Link Search Menu Expand Document

UnMICST - Universal Models for Identifying Cells and Segmenting Tissue

UnMICST banner image

(pronounced un-mixed)

Introduction

Nuclei segmentation, especially for tissues, is a challenging and unsolved problem. Convolutional neural networks are particularly well-suited for this task: separating the foreground class (nuclei pixels) from the background class. UnMICST generates probability maps where the intensity at each pixel defines how confident the pixel has been correctly classified to the aforementioned classes. UnMICST can utilize a nuclear envelope channel (lamin B and nucleoporin 98) alongside a DNA channel to improve segmentation accuracy, in addition to more standard single-channel segmentation.

These probability maps can make downstream image binarization more accurate using tools such as S3segmenter (Saka et al., 2019). UnMICST currently uses the UNet architecture (Ronneberger et al., 2015) but Mask R-CNN and Pyramid Scene Parsing (PSP) Net are coming very soon!

Training data

Quality machine learning algorithms can only be generated from quality training data.

UnMICST has been trained on 6 issue types that encapsulate the different morphologies of the entire tissue microarray: 1) lung adenocarcinoma, 2) non-neoplastic prostate 3) non-neoplastic small intestine, 4) tonsil, 5) glioblastoma, and 6) colon adenocarcinoma.

UnMICST also trained on real augmentations - such as intentionally de-focused planes and saturated pixels - to further improve segmentation accuracy relative to real-world experimental artifacts.

For more information about accessing the training data visit: https://github.com/HMS-IDAC/UnMicst
or read the publication here: (Yapp et al., 2021)

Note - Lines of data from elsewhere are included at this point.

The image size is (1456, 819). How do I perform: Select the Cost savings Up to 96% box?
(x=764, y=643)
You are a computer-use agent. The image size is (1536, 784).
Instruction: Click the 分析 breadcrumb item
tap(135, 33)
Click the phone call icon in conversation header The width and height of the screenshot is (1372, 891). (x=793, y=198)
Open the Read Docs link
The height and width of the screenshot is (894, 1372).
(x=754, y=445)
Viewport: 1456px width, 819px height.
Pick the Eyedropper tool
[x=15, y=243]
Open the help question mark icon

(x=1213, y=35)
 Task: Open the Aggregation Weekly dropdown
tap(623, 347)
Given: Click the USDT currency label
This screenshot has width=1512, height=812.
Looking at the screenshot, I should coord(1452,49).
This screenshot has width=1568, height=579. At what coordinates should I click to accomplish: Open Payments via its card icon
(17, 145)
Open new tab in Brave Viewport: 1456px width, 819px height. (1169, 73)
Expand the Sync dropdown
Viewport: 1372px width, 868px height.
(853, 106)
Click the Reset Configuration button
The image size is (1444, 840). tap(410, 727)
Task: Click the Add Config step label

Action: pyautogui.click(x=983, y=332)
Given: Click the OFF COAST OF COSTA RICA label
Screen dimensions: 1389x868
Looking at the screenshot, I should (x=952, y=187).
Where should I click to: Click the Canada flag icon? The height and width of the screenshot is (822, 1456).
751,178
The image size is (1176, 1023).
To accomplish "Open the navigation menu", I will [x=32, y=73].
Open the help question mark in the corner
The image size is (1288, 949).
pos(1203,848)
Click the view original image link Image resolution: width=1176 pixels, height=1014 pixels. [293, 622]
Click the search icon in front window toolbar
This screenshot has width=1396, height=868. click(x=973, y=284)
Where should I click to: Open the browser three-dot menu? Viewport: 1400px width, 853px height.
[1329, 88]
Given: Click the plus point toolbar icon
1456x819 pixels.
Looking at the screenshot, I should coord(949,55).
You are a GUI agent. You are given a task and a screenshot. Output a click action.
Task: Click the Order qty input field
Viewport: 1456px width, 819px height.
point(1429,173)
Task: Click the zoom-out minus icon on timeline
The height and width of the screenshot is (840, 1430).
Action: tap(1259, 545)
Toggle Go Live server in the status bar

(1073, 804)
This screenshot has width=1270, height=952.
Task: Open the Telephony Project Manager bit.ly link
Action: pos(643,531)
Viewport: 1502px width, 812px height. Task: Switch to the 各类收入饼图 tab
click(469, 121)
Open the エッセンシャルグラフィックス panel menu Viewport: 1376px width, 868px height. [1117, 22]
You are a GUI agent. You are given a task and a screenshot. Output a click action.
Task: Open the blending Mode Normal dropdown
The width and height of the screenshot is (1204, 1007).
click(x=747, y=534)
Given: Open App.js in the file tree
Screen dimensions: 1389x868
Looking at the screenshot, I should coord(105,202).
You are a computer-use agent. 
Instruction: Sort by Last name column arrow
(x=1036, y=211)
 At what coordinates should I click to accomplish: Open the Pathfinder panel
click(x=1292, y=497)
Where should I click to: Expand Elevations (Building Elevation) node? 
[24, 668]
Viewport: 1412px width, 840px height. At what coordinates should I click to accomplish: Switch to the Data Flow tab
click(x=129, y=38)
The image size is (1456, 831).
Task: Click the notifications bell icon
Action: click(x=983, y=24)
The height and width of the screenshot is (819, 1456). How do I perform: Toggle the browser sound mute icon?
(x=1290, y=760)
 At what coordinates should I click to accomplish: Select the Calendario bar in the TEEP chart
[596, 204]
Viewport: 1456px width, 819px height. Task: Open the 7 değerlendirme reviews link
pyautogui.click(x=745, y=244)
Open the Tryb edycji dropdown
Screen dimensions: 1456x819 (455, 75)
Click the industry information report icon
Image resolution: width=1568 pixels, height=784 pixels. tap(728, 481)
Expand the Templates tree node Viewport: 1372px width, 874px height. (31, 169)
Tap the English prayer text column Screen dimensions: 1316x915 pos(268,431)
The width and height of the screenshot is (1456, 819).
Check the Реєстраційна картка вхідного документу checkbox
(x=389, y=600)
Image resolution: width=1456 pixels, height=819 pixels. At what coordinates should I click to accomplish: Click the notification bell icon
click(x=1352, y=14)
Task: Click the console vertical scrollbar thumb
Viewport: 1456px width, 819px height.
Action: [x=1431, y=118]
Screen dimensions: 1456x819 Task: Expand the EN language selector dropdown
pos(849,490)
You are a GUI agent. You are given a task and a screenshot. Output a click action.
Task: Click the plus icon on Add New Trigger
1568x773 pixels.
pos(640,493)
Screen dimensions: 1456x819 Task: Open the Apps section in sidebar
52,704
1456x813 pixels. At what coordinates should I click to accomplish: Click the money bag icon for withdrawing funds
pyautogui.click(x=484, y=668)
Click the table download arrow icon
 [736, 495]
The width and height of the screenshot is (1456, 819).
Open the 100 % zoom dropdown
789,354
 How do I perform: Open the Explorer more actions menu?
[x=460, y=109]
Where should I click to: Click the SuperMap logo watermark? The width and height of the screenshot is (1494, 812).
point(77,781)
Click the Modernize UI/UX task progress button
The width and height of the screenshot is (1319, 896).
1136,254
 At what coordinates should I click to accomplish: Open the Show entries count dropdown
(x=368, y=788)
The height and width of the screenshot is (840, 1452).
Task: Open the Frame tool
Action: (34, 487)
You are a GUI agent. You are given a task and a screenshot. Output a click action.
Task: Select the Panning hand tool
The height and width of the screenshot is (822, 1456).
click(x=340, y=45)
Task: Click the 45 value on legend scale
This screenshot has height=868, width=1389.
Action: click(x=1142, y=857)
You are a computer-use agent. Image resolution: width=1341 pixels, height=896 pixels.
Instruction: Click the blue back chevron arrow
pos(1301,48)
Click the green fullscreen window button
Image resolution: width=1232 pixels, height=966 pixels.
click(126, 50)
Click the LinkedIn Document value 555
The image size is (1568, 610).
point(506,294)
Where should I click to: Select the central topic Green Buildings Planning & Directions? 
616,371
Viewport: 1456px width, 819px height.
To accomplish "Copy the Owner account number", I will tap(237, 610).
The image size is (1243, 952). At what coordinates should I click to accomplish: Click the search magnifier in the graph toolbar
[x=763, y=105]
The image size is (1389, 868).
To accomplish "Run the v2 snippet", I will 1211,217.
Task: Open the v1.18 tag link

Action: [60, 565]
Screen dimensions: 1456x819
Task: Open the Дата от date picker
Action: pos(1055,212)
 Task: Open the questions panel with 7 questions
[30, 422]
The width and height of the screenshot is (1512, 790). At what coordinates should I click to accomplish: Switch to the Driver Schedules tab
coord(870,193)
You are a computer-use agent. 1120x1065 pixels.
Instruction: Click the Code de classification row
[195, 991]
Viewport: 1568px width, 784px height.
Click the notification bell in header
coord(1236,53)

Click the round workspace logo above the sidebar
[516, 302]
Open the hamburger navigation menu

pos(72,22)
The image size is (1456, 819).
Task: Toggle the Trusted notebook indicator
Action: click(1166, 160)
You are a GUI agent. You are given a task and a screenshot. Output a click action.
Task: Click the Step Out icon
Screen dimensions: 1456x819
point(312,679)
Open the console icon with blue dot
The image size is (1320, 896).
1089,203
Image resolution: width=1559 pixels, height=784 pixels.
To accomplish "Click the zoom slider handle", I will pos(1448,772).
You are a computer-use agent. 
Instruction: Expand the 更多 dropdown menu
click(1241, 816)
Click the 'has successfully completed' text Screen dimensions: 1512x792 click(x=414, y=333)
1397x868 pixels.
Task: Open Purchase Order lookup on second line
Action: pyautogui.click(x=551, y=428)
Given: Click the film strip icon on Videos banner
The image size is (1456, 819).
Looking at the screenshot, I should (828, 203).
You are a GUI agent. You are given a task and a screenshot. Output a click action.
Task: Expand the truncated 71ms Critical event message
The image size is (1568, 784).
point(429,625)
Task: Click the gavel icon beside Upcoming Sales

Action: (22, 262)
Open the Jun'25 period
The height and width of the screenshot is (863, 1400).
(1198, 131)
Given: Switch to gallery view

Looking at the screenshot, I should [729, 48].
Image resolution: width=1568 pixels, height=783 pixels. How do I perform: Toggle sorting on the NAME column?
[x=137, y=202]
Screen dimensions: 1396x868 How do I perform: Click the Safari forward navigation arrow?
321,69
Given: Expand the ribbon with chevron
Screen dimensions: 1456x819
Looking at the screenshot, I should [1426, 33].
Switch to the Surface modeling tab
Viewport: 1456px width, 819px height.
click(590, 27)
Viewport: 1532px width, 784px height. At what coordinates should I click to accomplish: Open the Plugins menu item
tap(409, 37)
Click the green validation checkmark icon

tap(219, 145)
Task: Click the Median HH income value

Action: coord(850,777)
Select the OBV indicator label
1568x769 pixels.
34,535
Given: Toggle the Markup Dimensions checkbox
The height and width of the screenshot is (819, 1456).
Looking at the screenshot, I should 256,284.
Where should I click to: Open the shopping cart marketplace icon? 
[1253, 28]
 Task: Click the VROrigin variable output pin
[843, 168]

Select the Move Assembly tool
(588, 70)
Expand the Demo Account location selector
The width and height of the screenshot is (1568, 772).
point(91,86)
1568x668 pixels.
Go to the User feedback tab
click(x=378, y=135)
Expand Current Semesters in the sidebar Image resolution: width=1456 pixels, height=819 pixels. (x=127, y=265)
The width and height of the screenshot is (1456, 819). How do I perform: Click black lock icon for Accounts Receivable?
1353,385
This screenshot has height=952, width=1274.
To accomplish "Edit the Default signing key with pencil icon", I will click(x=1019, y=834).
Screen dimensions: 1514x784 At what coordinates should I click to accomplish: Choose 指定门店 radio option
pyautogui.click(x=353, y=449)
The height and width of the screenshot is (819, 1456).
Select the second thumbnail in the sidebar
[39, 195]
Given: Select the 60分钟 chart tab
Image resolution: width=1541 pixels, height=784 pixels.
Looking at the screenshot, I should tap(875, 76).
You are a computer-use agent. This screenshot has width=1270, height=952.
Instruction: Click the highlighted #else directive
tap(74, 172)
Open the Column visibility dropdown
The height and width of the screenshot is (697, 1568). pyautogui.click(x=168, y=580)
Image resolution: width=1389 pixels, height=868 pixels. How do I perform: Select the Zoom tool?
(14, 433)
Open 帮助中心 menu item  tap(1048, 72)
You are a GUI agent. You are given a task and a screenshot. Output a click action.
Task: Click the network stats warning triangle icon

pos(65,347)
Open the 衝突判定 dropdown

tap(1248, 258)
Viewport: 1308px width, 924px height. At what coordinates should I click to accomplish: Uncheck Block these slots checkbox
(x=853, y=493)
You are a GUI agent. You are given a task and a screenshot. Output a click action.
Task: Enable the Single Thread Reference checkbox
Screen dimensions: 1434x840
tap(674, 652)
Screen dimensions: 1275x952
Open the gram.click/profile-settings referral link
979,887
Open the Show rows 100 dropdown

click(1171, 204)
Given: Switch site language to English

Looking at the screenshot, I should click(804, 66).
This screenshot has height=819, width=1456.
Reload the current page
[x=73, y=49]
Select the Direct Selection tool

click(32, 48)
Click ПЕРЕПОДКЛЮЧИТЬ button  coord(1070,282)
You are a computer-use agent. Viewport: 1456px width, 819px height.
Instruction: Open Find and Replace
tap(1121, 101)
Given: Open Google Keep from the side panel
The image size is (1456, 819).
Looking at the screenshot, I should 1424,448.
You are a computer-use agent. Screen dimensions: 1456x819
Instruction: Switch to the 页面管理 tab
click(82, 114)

Image of a single TMA core with two insets that show single cells that have been segmented


Troubleshooting Scenarios

1. I just wanted to get started.
Set --tool unmicst-solo in the unmicst field of module options, and choose a channel that has your DNA stain in the segmentation-channel field of workflow parameters. Channel specification uses 1-based indexing. An example params.yml may look as follows:

workflow:
  segmentation-channel: 1
options:
  unmicst: --tool unmicst-solo


2. My tissue images have very packed nuclei. What do I do??
unmicst-solo uses a single DNA channel whereas unmicst-duo uses a DNA channel and a nuclear envelope stain, which can help the model discriminate between tightly-packed nuclei. This additional stain can come from markers such as lamin B1, B2, nucleoporin 98 or some additive combination. Set --tool unmicst-duo and choose channels that have your DNA and nuclear envelope stains. If your DNA and envelope stains are in the 1st and 5th channel respectively, the corresponding params.yml may look as follows:

workflow:
  segmentation-channel: 1 5
options:
  unmicst: --tool unmicst-duo


3. My tissue images are blurry. What do I do??
Again, consider using unmicst-duo with a nuclear envelope stain.
without nuclear envelope stain



with nuclear envelope stain

4. You said the training data is sampled at 0.65microns/pixel and acquired with a 20x/0.75NA objective lens. What do I do if my data was acquired with a 40x lens?
First of all, check what is your pixel size since that is more relevant. If your pixel size is about half of the training data (ie. 0.325 microns/pixel), use a --scalingFactor of 0.5. If your pixel size is double (ie. 1.3 microns/pixel), then set your --scalingFactor to 2. For example,

options:
  unmicst: --scalingFactor 2

5. I heard unmicst-legacy is spectacular.
You mean spectacularly bad. unmicst-legacy is deprecated. Use unmicst-solo or unmicst-duo if you have a nuclear envelope staining.